WHAT THIS TASK INVOLVES:
Below this line is a set of entries; quote exactly the lines from the line that contains "Task: Go to previous photo arrow" to the line that contains "Where should I", both lines included.

INPUT DATA:
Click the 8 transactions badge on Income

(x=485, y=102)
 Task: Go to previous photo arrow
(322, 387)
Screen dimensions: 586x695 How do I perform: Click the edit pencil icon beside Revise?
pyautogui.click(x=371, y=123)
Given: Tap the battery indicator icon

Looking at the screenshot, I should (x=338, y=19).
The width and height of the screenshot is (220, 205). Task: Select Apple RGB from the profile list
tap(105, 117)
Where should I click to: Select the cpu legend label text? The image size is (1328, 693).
--
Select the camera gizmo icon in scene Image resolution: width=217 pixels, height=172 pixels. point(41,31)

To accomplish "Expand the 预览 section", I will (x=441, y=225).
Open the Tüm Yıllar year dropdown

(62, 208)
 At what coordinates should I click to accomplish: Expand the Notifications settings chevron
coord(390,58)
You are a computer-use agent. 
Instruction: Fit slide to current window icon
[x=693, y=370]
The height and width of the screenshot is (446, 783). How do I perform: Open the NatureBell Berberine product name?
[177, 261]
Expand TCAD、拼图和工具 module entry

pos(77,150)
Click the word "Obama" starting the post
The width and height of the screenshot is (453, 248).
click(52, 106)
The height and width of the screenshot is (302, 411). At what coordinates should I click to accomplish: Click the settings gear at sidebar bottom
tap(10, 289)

EXERCISE RESULT:
 Task: Go to previous photo arrow
(322, 387)
Screen dimensions: 586x695 How do I perform: Click the edit pencil icon beside Revise?
pyautogui.click(x=371, y=123)
Given: Tap the battery indicator icon

Looking at the screenshot, I should (x=338, y=19).
The width and height of the screenshot is (220, 205). Task: Select Apple RGB from the profile list
tap(105, 117)
Where should I click to: Select the cpu legend label text? The image size is (1328, 693).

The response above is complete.